SUPPLIED DATA section start

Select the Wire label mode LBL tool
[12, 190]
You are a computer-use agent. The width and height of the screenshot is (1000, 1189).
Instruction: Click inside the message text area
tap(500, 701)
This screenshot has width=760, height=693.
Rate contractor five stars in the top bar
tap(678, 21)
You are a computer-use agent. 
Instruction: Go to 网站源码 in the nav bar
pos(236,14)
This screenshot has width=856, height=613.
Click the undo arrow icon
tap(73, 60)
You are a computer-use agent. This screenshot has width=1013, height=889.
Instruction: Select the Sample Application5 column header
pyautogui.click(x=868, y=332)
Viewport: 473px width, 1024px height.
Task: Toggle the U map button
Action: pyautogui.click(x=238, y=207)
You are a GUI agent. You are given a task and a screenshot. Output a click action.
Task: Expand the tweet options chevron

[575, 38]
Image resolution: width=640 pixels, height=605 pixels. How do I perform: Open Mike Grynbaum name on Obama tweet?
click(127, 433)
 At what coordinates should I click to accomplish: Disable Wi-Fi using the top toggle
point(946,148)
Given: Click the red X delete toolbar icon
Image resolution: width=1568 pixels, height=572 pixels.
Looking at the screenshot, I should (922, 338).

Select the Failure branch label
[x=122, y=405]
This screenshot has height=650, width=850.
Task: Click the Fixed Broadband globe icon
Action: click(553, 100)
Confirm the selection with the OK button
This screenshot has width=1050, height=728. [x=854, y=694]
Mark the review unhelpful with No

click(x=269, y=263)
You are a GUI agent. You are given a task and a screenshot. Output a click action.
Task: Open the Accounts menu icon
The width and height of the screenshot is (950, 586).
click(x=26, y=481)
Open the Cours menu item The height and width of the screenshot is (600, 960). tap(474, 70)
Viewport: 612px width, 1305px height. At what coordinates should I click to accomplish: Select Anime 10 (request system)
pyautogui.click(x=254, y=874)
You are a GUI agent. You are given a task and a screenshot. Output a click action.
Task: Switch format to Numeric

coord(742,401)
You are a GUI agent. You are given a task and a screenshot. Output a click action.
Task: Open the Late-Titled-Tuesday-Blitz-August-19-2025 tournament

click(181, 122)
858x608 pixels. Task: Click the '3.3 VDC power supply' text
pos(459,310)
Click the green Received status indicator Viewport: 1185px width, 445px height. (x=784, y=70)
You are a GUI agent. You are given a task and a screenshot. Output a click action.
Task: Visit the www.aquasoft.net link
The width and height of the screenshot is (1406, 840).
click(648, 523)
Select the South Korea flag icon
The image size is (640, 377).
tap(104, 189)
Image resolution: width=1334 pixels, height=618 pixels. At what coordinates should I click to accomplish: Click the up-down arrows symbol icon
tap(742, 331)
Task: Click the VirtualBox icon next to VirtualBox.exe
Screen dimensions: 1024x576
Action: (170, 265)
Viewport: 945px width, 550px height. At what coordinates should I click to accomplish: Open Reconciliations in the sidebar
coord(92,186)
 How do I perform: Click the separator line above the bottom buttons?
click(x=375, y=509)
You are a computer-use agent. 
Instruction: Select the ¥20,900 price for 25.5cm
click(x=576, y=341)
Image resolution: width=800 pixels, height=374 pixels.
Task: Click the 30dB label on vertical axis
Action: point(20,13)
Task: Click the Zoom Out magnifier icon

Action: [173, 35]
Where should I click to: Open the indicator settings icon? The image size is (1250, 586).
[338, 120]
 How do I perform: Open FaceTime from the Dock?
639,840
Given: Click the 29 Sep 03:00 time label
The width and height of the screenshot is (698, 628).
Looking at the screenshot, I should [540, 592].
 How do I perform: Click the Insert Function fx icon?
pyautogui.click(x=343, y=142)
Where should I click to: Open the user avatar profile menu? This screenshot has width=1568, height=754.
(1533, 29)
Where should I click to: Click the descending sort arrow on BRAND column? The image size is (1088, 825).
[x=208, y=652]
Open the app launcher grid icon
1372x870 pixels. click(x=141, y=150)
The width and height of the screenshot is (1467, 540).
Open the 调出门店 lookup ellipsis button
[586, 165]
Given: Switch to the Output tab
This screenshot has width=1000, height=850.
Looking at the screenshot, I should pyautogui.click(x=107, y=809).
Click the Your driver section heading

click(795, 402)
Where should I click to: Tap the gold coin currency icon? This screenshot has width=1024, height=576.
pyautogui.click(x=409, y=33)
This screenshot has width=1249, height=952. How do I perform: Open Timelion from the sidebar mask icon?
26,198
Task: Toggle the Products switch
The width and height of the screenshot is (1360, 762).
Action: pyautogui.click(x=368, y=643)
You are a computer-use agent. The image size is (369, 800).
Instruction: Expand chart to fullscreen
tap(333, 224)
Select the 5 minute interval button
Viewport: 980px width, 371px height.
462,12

SUPPLIED DATA section end

» **HOW TO COMPLETE THIS TASK**: Output all of the data again. Match it exactly.

» **ANSWER TO THIS PROBLEM**:
Select the Wire label mode LBL tool
[12, 190]
You are a computer-use agent. The width and height of the screenshot is (1000, 1189).
Instruction: Click inside the message text area
tap(500, 701)
This screenshot has width=760, height=693.
Rate contractor five stars in the top bar
tap(678, 21)
You are a computer-use agent. 
Instruction: Go to 网站源码 in the nav bar
pos(236,14)
This screenshot has width=856, height=613.
Click the undo arrow icon
tap(73, 60)
You are a computer-use agent. This screenshot has width=1013, height=889.
Instruction: Select the Sample Application5 column header
pyautogui.click(x=868, y=332)
Viewport: 473px width, 1024px height.
Task: Toggle the U map button
Action: pyautogui.click(x=238, y=207)
You are a GUI agent. You are given a task and a screenshot. Output a click action.
Task: Expand the tweet options chevron

[575, 38]
Image resolution: width=640 pixels, height=605 pixels. How do I perform: Open Mike Grynbaum name on Obama tweet?
click(127, 433)
 At what coordinates should I click to accomplish: Disable Wi-Fi using the top toggle
point(946,148)
Given: Click the red X delete toolbar icon
Image resolution: width=1568 pixels, height=572 pixels.
Looking at the screenshot, I should (922, 338).

Select the Failure branch label
[x=122, y=405]
This screenshot has height=650, width=850.
Task: Click the Fixed Broadband globe icon
Action: click(553, 100)
Confirm the selection with the OK button
This screenshot has width=1050, height=728. [x=854, y=694]
Mark the review unhelpful with No

click(x=269, y=263)
You are a GUI agent. You are given a task and a screenshot. Output a click action.
Task: Open the Accounts menu icon
The width and height of the screenshot is (950, 586).
click(x=26, y=481)
Open the Cours menu item The height and width of the screenshot is (600, 960). tap(474, 70)
Viewport: 612px width, 1305px height. At what coordinates should I click to accomplish: Select Anime 10 (request system)
pyautogui.click(x=254, y=874)
You are a GUI agent. You are given a task and a screenshot. Output a click action.
Task: Switch format to Numeric

coord(742,401)
You are a GUI agent. You are given a task and a screenshot. Output a click action.
Task: Open the Late-Titled-Tuesday-Blitz-August-19-2025 tournament

click(181, 122)
858x608 pixels. Task: Click the '3.3 VDC power supply' text
pos(459,310)
Click the green Received status indicator Viewport: 1185px width, 445px height. (x=784, y=70)
You are a GUI agent. You are given a task and a screenshot. Output a click action.
Task: Visit the www.aquasoft.net link
The width and height of the screenshot is (1406, 840).
click(648, 523)
Select the South Korea flag icon
The image size is (640, 377).
tap(104, 189)
Image resolution: width=1334 pixels, height=618 pixels. At what coordinates should I click to accomplish: Click the up-down arrows symbol icon
tap(742, 331)
Task: Click the VirtualBox icon next to VirtualBox.exe
Screen dimensions: 1024x576
Action: (170, 265)
Viewport: 945px width, 550px height. At what coordinates should I click to accomplish: Open Reconciliations in the sidebar
coord(92,186)
 How do I perform: Click the separator line above the bottom buttons?
click(x=375, y=509)
You are a computer-use agent. 
Instruction: Select the ¥20,900 price for 25.5cm
click(x=576, y=341)
Image resolution: width=800 pixels, height=374 pixels.
Task: Click the 30dB label on vertical axis
Action: point(20,13)
Task: Click the Zoom Out magnifier icon

Action: [173, 35]
Where should I click to: Open the indicator settings icon? The image size is (1250, 586).
[338, 120]
 How do I perform: Open FaceTime from the Dock?
639,840
Given: Click the 29 Sep 03:00 time label
The width and height of the screenshot is (698, 628).
Looking at the screenshot, I should [540, 592].
 How do I perform: Click the Insert Function fx icon?
pyautogui.click(x=343, y=142)
Where should I click to: Open the user avatar profile menu? This screenshot has width=1568, height=754.
(1533, 29)
Where should I click to: Click the descending sort arrow on BRAND column? The image size is (1088, 825).
[x=208, y=652]
Open the app launcher grid icon
1372x870 pixels. click(x=141, y=150)
The width and height of the screenshot is (1467, 540).
Open the 调出门店 lookup ellipsis button
[586, 165]
Given: Switch to the Output tab
This screenshot has width=1000, height=850.
Looking at the screenshot, I should pyautogui.click(x=107, y=809).
Click the Your driver section heading

click(795, 402)
Where should I click to: Tap the gold coin currency icon? This screenshot has width=1024, height=576.
pyautogui.click(x=409, y=33)
This screenshot has width=1249, height=952. How do I perform: Open Timelion from the sidebar mask icon?
26,198
Task: Toggle the Products switch
The width and height of the screenshot is (1360, 762).
Action: pyautogui.click(x=368, y=643)
You are a computer-use agent. The image size is (369, 800).
Instruction: Expand chart to fullscreen
tap(333, 224)
Select the 5 minute interval button
Viewport: 980px width, 371px height.
462,12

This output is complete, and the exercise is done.